Obama, le banche devono essere ridimensionate
I mercati azionari hanno registrato un netto calo in seguito a quanto affermato dal presidente degli Stati Uniti Barack Obama, che vuole frenare l’attività delle maggiori banche del suo paese. Il Dow Jones chiude dunque con un calo del 2%, il peggiore dallo scorso mese di ottobre, mentre l’indice Nikkei giapponese ha chiuso al minimo delle ultime tre settimane.
Dato che Obama si è rivolto specificatamente alle banche con questo suo intervento, i titoli delle maggiori banche USA sono ovviamente crollati, come ad esempio quelli di Bank of America e di Goldman Sachs. A seguito del discorso di Obama, nello specifico, Goldman Sachs perde oltre il 4%, nonostante l’annuncio di un forte aumento dei profitti, mentre Bank of America perde oltre il 6%.
Obama si è detto pronto a combattere con le banche nel tentativo di limitare le dimensioni delle stesse e di imporre delle restrizioni sul commercio rischioso. Obama ha detto che nessun contribuente americano deve rimanere ostaggio delle banche “too big to fail”, ovvero troppo grandi per fallire. Obama ha infatti detto che il sistema finanziario è molto più forte oggi di quanto non fosse un anno fa, anche le regole operative di base rimangono esattamente le stesse che hanno portato alla caduta e alla recessione. Dato che non si vuole assolutamente che una cosa del genere possa accadere di nuovo, ecco dunque la decisione di Obama.
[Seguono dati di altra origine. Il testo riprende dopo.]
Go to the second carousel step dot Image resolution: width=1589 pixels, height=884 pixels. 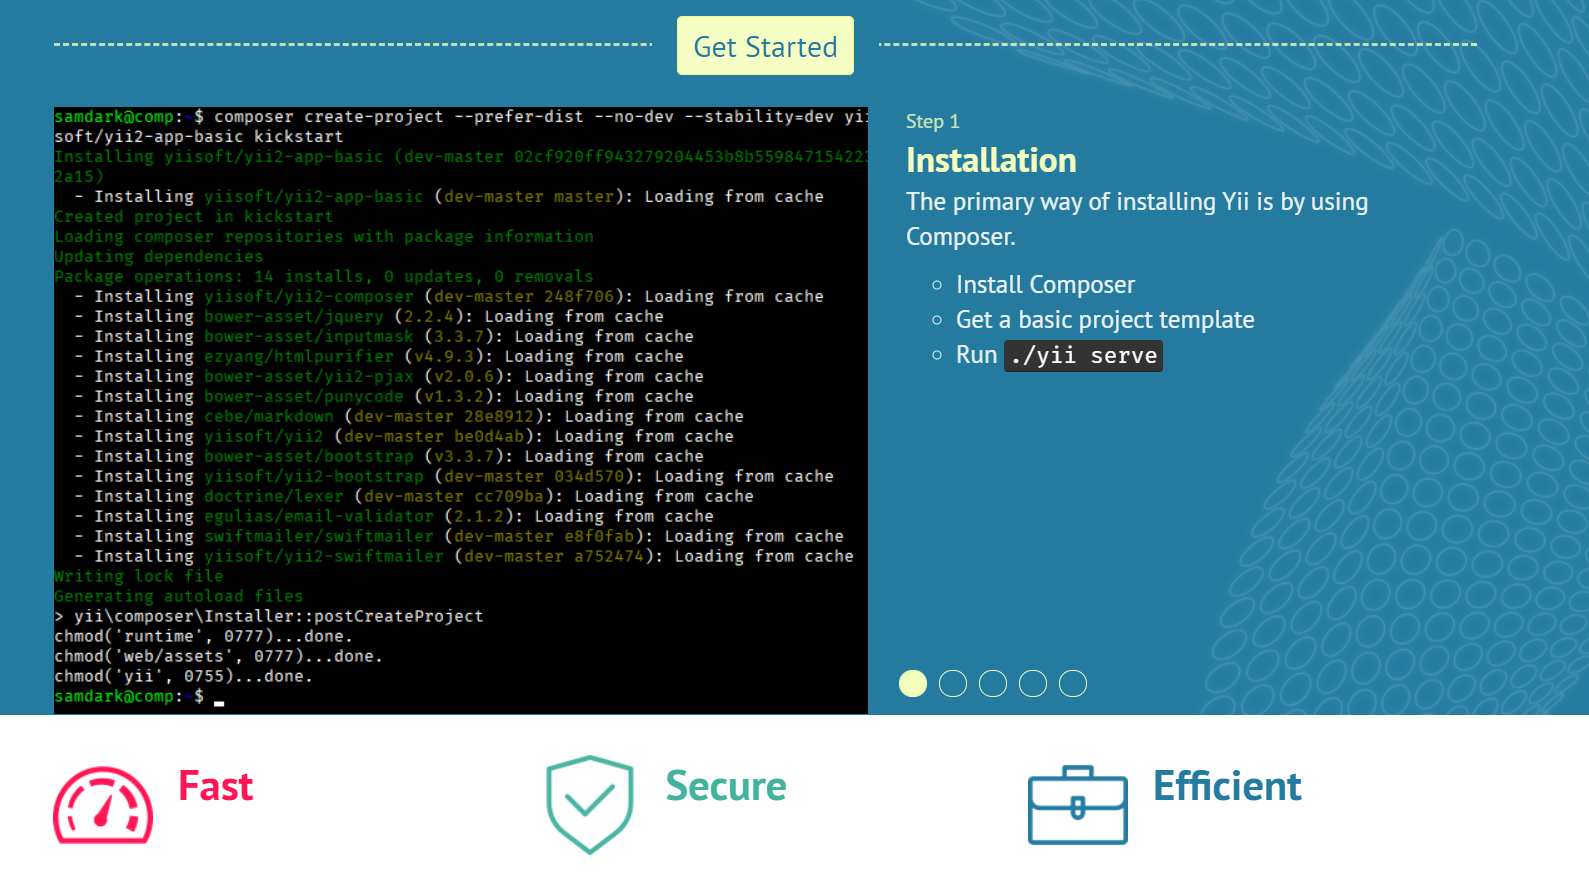click(x=953, y=683)
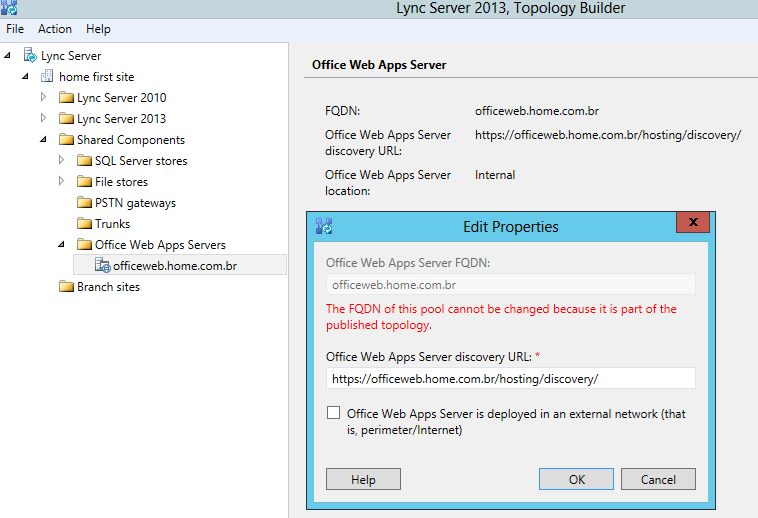Open the Action menu
Viewport: 758px width, 518px height.
(55, 30)
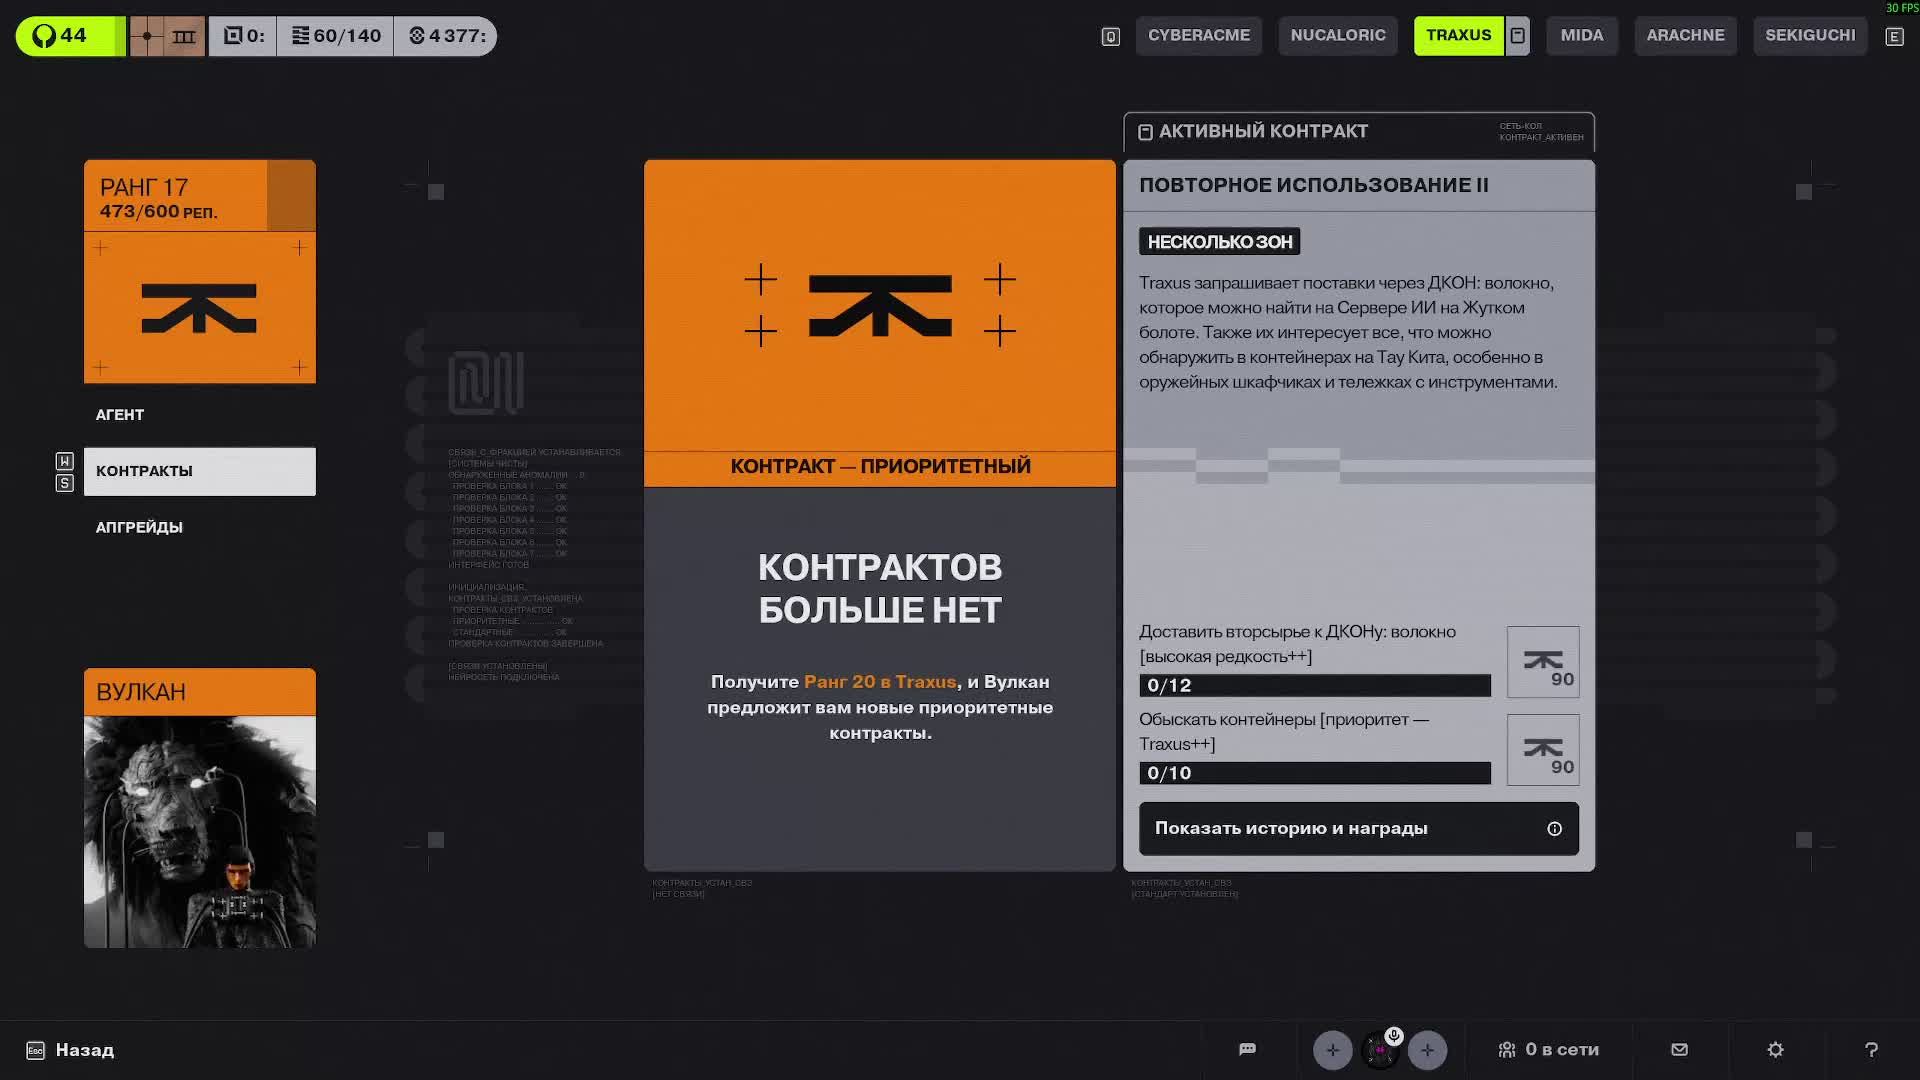
Task: Click the 0/12 fiber delivery progress bar
Action: [x=1314, y=685]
Le mosse di Obama sembrano seguire la rabbia popolare contro le istituzioni finanziarie, che hanno pagato dei premi di grandi dimensioni al personale nonstante la crisi. Obama sembra voglia ispirarsi ai principi che ispirarono il Glass-Steagall Act, una legge del 1930 che teneva separati gli apparati commerciali dalle banche di investimento e che fu abolita nel 1999 sotto la presidenza Clinton.
Intanto c’è chi pensa che anche il Regno Unito dovrà affrontare uno smantellamento delle banche così come previsto da Obama.